## Data
-*-*-

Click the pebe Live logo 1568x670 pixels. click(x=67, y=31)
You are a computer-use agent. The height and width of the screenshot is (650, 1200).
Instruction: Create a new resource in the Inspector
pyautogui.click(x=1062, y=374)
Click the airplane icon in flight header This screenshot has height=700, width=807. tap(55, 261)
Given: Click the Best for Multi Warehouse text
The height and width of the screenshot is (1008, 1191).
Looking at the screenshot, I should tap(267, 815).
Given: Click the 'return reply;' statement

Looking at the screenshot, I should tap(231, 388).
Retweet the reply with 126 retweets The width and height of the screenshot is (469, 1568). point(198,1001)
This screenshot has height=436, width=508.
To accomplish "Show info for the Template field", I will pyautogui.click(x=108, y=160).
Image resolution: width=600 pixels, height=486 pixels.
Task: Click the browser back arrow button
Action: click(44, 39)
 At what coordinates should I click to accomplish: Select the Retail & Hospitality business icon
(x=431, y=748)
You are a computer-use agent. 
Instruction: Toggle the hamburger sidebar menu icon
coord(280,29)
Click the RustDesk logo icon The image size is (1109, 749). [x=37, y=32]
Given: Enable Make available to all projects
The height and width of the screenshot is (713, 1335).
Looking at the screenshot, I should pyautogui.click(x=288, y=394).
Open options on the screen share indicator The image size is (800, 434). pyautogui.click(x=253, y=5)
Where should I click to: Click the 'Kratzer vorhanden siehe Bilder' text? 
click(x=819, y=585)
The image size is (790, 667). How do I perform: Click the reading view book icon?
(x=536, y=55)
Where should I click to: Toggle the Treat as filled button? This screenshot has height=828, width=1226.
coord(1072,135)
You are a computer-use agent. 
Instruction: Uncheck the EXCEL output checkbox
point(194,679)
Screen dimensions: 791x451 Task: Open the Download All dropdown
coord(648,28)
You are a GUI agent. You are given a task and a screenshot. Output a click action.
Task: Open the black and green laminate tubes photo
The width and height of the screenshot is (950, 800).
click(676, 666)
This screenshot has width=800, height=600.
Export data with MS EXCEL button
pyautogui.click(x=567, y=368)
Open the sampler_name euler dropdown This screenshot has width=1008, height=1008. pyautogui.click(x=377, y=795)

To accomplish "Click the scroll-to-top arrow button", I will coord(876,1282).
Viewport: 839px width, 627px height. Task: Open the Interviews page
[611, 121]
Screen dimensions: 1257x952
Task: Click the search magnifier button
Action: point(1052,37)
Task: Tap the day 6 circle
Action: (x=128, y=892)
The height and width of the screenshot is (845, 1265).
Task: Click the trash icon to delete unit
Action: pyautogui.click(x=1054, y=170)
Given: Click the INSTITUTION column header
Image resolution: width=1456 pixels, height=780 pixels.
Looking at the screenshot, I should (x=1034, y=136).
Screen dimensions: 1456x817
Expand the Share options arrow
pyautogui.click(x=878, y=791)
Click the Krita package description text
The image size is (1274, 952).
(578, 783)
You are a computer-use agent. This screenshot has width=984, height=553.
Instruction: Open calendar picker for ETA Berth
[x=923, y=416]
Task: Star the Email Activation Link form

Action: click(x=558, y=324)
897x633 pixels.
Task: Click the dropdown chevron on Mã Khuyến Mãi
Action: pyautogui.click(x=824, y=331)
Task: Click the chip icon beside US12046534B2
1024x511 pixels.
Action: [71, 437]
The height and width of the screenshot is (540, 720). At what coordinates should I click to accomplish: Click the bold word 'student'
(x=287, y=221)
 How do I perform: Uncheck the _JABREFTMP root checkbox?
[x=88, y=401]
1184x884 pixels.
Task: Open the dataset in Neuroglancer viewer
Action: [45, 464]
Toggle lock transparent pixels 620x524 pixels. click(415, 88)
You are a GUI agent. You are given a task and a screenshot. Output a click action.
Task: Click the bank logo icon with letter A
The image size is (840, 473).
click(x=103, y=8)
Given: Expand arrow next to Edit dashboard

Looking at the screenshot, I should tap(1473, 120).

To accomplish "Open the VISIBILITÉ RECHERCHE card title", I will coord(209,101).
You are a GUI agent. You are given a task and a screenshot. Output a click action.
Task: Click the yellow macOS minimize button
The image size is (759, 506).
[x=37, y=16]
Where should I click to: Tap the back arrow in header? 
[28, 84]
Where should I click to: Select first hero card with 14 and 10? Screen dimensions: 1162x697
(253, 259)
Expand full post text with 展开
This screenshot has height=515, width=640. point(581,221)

-*-*-

## The task
Reproduce all of the data exactly as given.

## Written solution
Click the pebe Live logo 1568x670 pixels. click(x=67, y=31)
You are a computer-use agent. The height and width of the screenshot is (650, 1200).
Instruction: Create a new resource in the Inspector
pyautogui.click(x=1062, y=374)
Click the airplane icon in flight header This screenshot has height=700, width=807. tap(55, 261)
Given: Click the Best for Multi Warehouse text
The height and width of the screenshot is (1008, 1191).
Looking at the screenshot, I should tap(267, 815).
Given: Click the 'return reply;' statement

Looking at the screenshot, I should tap(231, 388).
Retweet the reply with 126 retweets The width and height of the screenshot is (469, 1568). point(198,1001)
This screenshot has height=436, width=508.
To accomplish "Show info for the Template field", I will pyautogui.click(x=108, y=160).
Image resolution: width=600 pixels, height=486 pixels.
Task: Click the browser back arrow button
Action: click(44, 39)
 At what coordinates should I click to accomplish: Select the Retail & Hospitality business icon
(x=431, y=748)
You are a computer-use agent. 
Instruction: Toggle the hamburger sidebar menu icon
coord(280,29)
Click the RustDesk logo icon The image size is (1109, 749). [x=37, y=32]
Given: Enable Make available to all projects
The height and width of the screenshot is (713, 1335).
Looking at the screenshot, I should pyautogui.click(x=288, y=394).
Open options on the screen share indicator The image size is (800, 434). pyautogui.click(x=253, y=5)
Where should I click to: Click the 'Kratzer vorhanden siehe Bilder' text? 
click(x=819, y=585)
The image size is (790, 667). How do I perform: Click the reading view book icon?
(x=536, y=55)
Where should I click to: Toggle the Treat as filled button? This screenshot has height=828, width=1226.
coord(1072,135)
You are a computer-use agent. 
Instruction: Uncheck the EXCEL output checkbox
point(194,679)
Screen dimensions: 791x451 Task: Open the Download All dropdown
coord(648,28)
You are a GUI agent. You are given a task and a screenshot. Output a click action.
Task: Open the black and green laminate tubes photo
The width and height of the screenshot is (950, 800).
click(676, 666)
This screenshot has width=800, height=600.
Export data with MS EXCEL button
pyautogui.click(x=567, y=368)
Open the sampler_name euler dropdown This screenshot has width=1008, height=1008. pyautogui.click(x=377, y=795)

To accomplish "Click the scroll-to-top arrow button", I will coord(876,1282).
Viewport: 839px width, 627px height. Task: Open the Interviews page
[611, 121]
Screen dimensions: 1257x952
Task: Click the search magnifier button
Action: point(1052,37)
Task: Tap the day 6 circle
Action: (x=128, y=892)
The height and width of the screenshot is (845, 1265).
Task: Click the trash icon to delete unit
Action: pyautogui.click(x=1054, y=170)
Given: Click the INSTITUTION column header
Image resolution: width=1456 pixels, height=780 pixels.
Looking at the screenshot, I should (x=1034, y=136).
Screen dimensions: 1456x817
Expand the Share options arrow
pyautogui.click(x=878, y=791)
Click the Krita package description text
The image size is (1274, 952).
(578, 783)
You are a computer-use agent. This screenshot has width=984, height=553.
Instruction: Open calendar picker for ETA Berth
[x=923, y=416]
Task: Star the Email Activation Link form

Action: click(x=558, y=324)
897x633 pixels.
Task: Click the dropdown chevron on Mã Khuyến Mãi
Action: pyautogui.click(x=824, y=331)
Task: Click the chip icon beside US12046534B2
1024x511 pixels.
Action: [71, 437]
The height and width of the screenshot is (540, 720). At what coordinates should I click to accomplish: Click the bold word 'student'
(x=287, y=221)
 How do I perform: Uncheck the _JABREFTMP root checkbox?
[x=88, y=401]
1184x884 pixels.
Task: Open the dataset in Neuroglancer viewer
Action: [45, 464]
Toggle lock transparent pixels 620x524 pixels. click(415, 88)
You are a GUI agent. You are given a task and a screenshot. Output a click action.
Task: Click the bank logo icon with letter A
The image size is (840, 473).
click(x=103, y=8)
Given: Expand arrow next to Edit dashboard

Looking at the screenshot, I should tap(1473, 120).

To accomplish "Open the VISIBILITÉ RECHERCHE card title", I will coord(209,101).
You are a GUI agent. You are given a task and a screenshot. Output a click action.
Task: Click the yellow macOS minimize button
The image size is (759, 506).
[x=37, y=16]
Where should I click to: Tap the back arrow in header? 
[28, 84]
Where should I click to: Select first hero card with 14 and 10? Screen dimensions: 1162x697
(253, 259)
Expand full post text with 展开
This screenshot has height=515, width=640. point(581,221)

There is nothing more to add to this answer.